ASSIGNED TASK =>
Beginning with the line that holds "Task: Open the puppy photo thumbnail" and ending with the last line below, repeat each line exactly, leaving any pictures out.
▬▬▬
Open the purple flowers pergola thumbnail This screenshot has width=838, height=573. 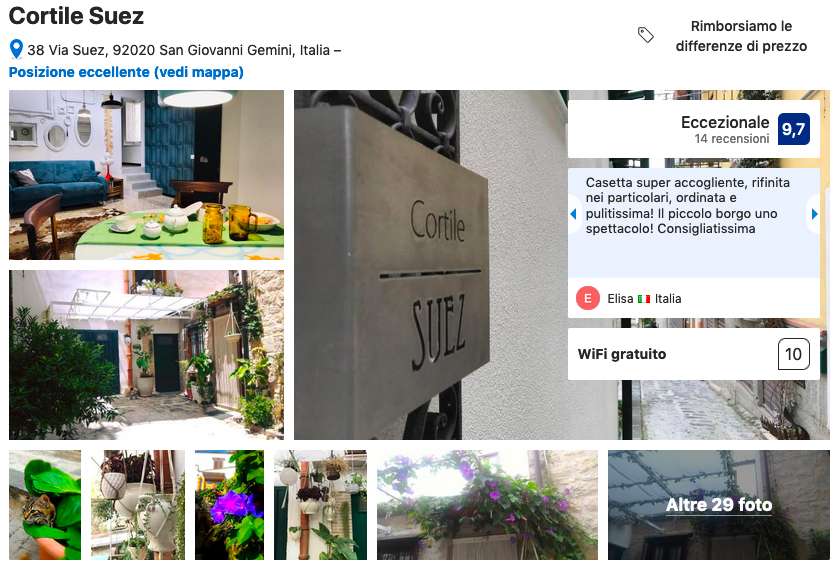[x=487, y=505]
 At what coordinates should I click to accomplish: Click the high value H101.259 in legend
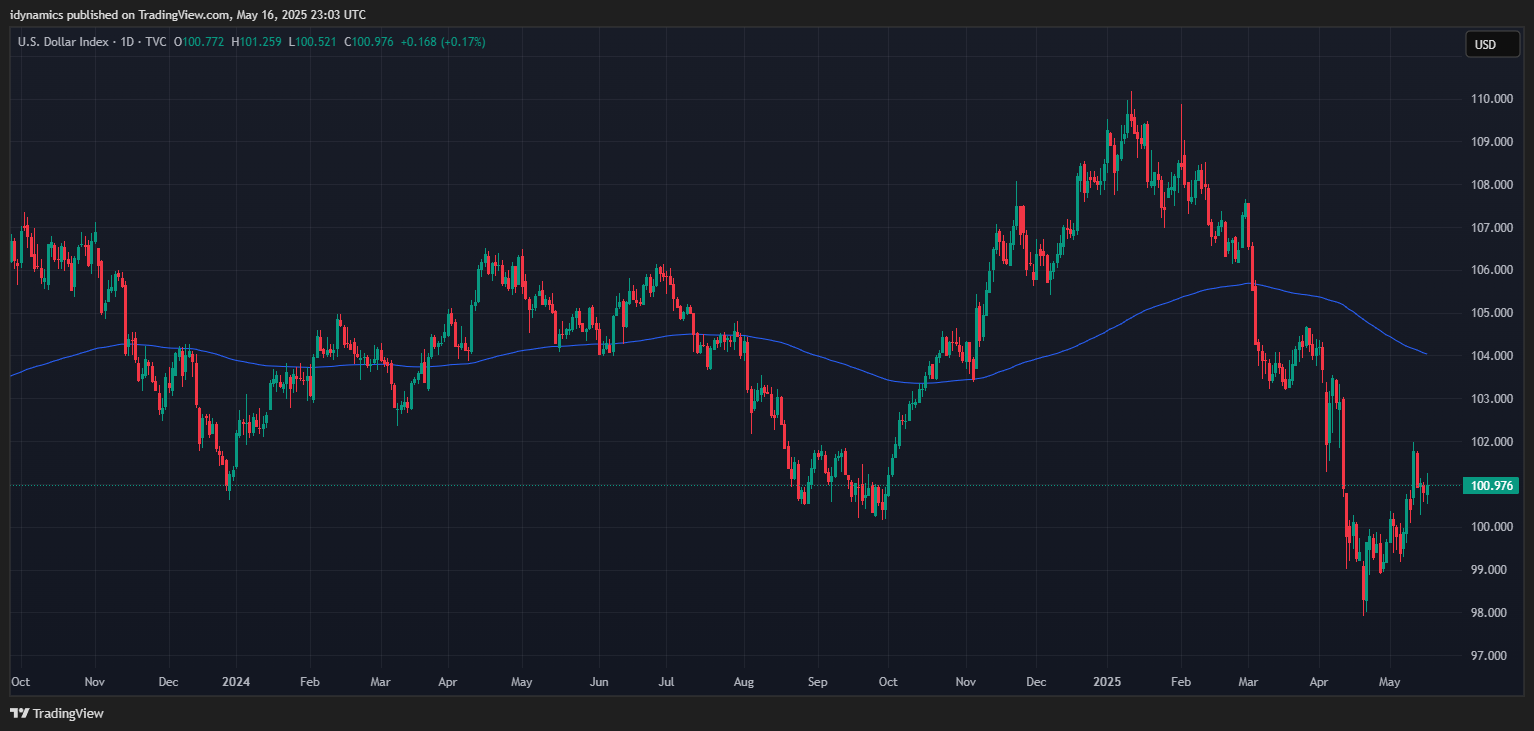click(x=257, y=42)
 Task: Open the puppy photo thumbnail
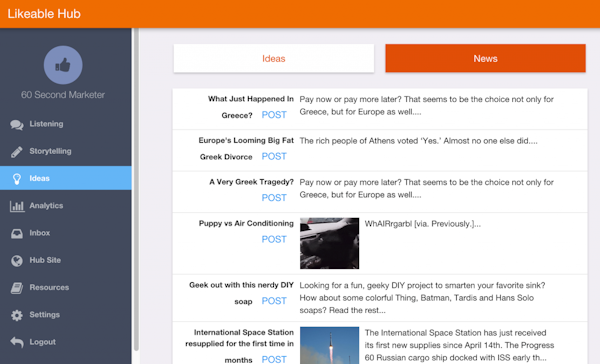point(329,243)
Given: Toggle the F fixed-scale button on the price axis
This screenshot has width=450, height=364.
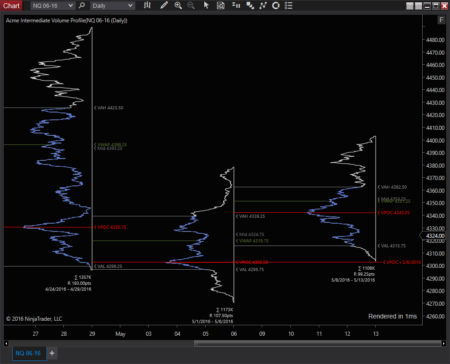Looking at the screenshot, I should pos(441,20).
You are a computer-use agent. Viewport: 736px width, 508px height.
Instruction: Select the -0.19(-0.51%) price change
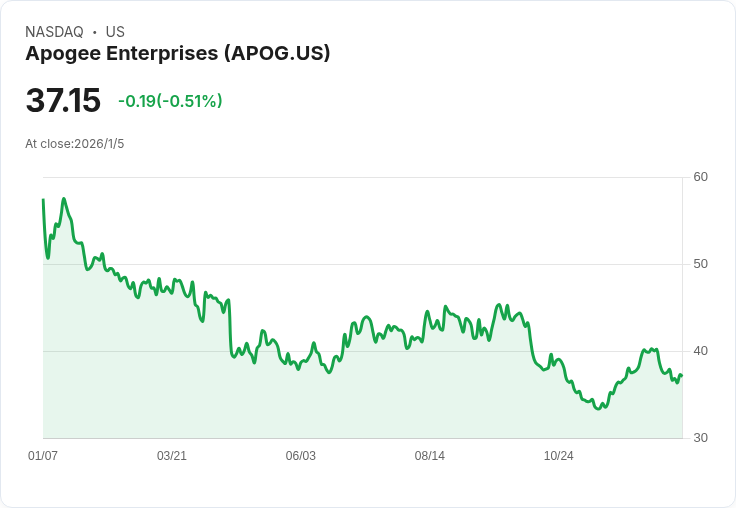(x=170, y=101)
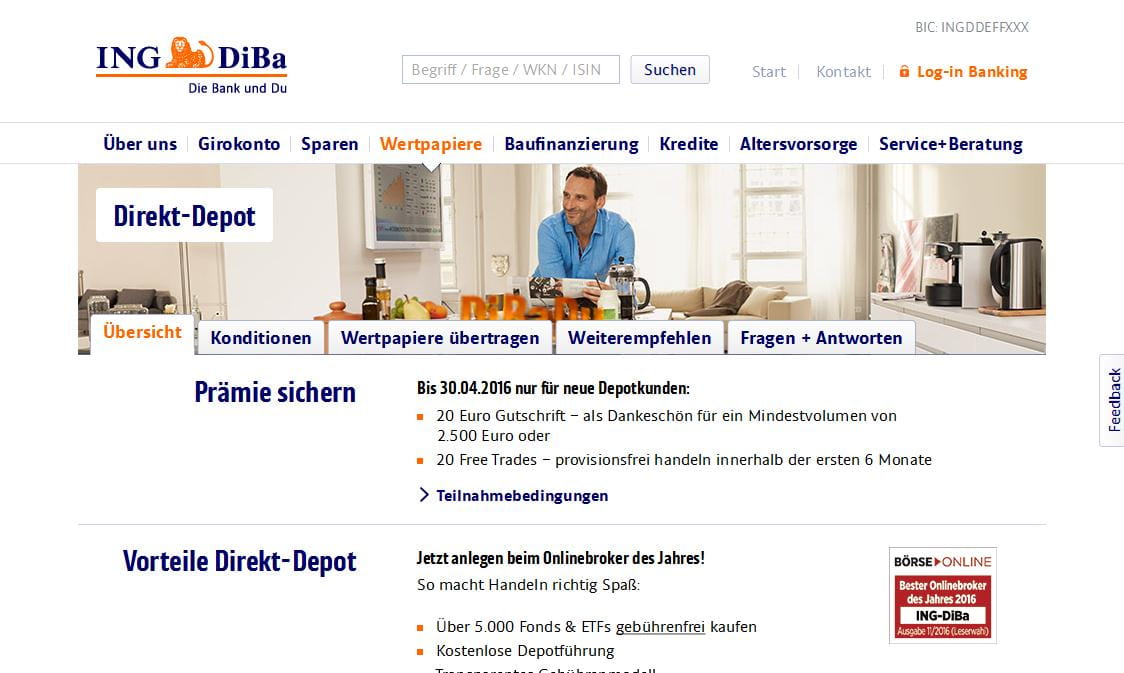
▬▬▬
RESPONSE BELOW =>
 Task: Open the puppy photo thumbnail
point(329,243)
Given: Toggle the F fixed-scale button on the price axis
This screenshot has width=450, height=364.
Looking at the screenshot, I should pos(441,20).
You are a computer-use agent. Viewport: 736px width, 508px height.
Instruction: Select the -0.19(-0.51%) price change
(x=170, y=101)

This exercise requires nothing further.